La maladie d’une femme célèbre.
Je suis vivement inquiet de la maladie de Fannia. Elle l’a contractée en soignant la vestale Junia, d’abord volontairement, car elle est sa parente, puis sur l’invitation même des pontifes. Car lorsque les vestales sont obligées par une maladie grave de quitter l’atrium de Vesta , on les confie aux soins et à la garde de matrones. Or c’est en s’acquittant avec dévouement de ce devoir que Fannia a été atteinte à son tour de ce mal. Les accès de fièvre persistent, la toux augmente, la maigreur est extrême, et la faiblesse très grande. Seuls son courage et son énergie restent entiers, bien dignes de son mari Helvidius, de son père Thraséas ; tout le reste s’en va et m’accable non seulement d’inquiétude, mais encore de douleur. Je suis désolé de voir cette femme admirable enlevée aux yeux de nos compatriotes qui peut-être n’en reverront plus jamais de pareille. Quelle pureté ! Quelle vertu ! Quelle dignité ! Quelle constance ! Deux fois elle suivit son mari en exil, une troisième elle fut elle-même bannie à cause de son mari. En effet Senecio était mis en accusation pour avoir composé un livre sur la vie d’Helvidius, et ayant dit dans sa défense qu’il l’avait fait à la prière de Fannia, Mettius Carus demanda à celle-ci sur un ton menaçant si elle l’en avait prié : « Oui », répondit-elle ; si elle lui avait donné des notes pour son livre : « Oui » ; si sa mère le savait « Non » ; enfin elle ne laissa échapper aucune parole inspirée par la peur. Bien mieux ; ce livre même, quoique interdit par un sénatus-consulte arraché par la contrainte et la terreur de ce temps malheureux, elle le sauva dans la confiscation de ses biens, le garda avec elle et emporta dans son exil la cause même de cet exil. Quel charme et quelle douceur aussi ! Combien enfin, par un don bien rare, elle méritait à la fois l’amour et le respect. Aurons-nous désormais un tel modèle à proposer à nos épouses ? Y aura-t-il une autre femme pour nous donner à nous autres hommes de pareils exemples de courage, une femme dont la vue, dont les paroles nous remplissent d’autant d’admiration que celles dont nous lisons l’histoire ? Et maintenant il me semble que cette maison même chancelle et que, ébranlée jusqu’à ses fondements, elle est prête à s’écrouler, bien que Fannia laisse des descendants ; car par quelles vertus, par quelles nobles actions pourront-ils effacer l’idée que leur race a fini avec cette illustre femme ?

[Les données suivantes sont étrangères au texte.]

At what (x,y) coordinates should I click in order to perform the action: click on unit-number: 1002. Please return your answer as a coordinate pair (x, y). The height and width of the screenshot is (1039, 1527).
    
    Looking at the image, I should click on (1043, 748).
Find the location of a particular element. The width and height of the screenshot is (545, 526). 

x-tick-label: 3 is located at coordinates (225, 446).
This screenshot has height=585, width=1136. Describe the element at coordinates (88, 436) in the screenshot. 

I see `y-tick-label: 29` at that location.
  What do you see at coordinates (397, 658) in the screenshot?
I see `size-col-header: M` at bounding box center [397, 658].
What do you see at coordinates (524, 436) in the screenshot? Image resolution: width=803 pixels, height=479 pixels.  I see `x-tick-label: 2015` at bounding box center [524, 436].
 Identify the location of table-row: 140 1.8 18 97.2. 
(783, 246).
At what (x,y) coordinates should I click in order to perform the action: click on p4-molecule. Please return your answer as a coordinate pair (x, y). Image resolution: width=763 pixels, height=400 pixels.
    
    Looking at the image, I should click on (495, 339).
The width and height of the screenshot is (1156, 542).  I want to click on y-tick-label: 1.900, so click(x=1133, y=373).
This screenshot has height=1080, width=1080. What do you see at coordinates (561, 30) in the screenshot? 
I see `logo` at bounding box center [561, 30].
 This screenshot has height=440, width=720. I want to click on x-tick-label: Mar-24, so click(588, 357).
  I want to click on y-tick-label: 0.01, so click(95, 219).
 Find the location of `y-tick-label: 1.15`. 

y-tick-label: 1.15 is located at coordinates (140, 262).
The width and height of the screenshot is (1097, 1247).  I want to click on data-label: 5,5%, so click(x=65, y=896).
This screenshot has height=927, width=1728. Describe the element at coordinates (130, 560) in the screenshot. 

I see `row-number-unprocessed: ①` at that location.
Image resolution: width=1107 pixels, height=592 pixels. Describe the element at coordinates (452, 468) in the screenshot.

Quant à moi, ce qui accroît encore mon affliction et ma douleur, c’est que je crois perdre une seconde fois sa mère, l’illustre mère d’une femme si admirable (je ne puis en faire un éloge plus éclatant) ; comme Fannia nous la représente et la fait revivre à nos yeux, elle nous l’enlèvera avec elle et, du même coup, me fera une blessure nouvelle tout en rouvrant l’ancienne. Je les ai vénérées toutes deux, chéries toutes deux ; laquelle plus vivement ? Je ne sais, et d’ailleurs elles ne voulaient pas de préférence entre elles. Elles ont éprouvé mon dévouement dans la prospérité, elles l’ont éprouvé dans l’adversité. J’ai été leur consolation dans l’exil, leur vengeur à leur retour. Je ne leur ai cependant pas rendu tout ce que je leur dois, et si je désire la conserver c’est surtout pour qu’il me reste le temps de m’acquitter. Voilà mes soucis pendant que je vous écris ; si quelque dieu les changeait en joie, je ne me plaindrais pas de mes alarmes. Adieu.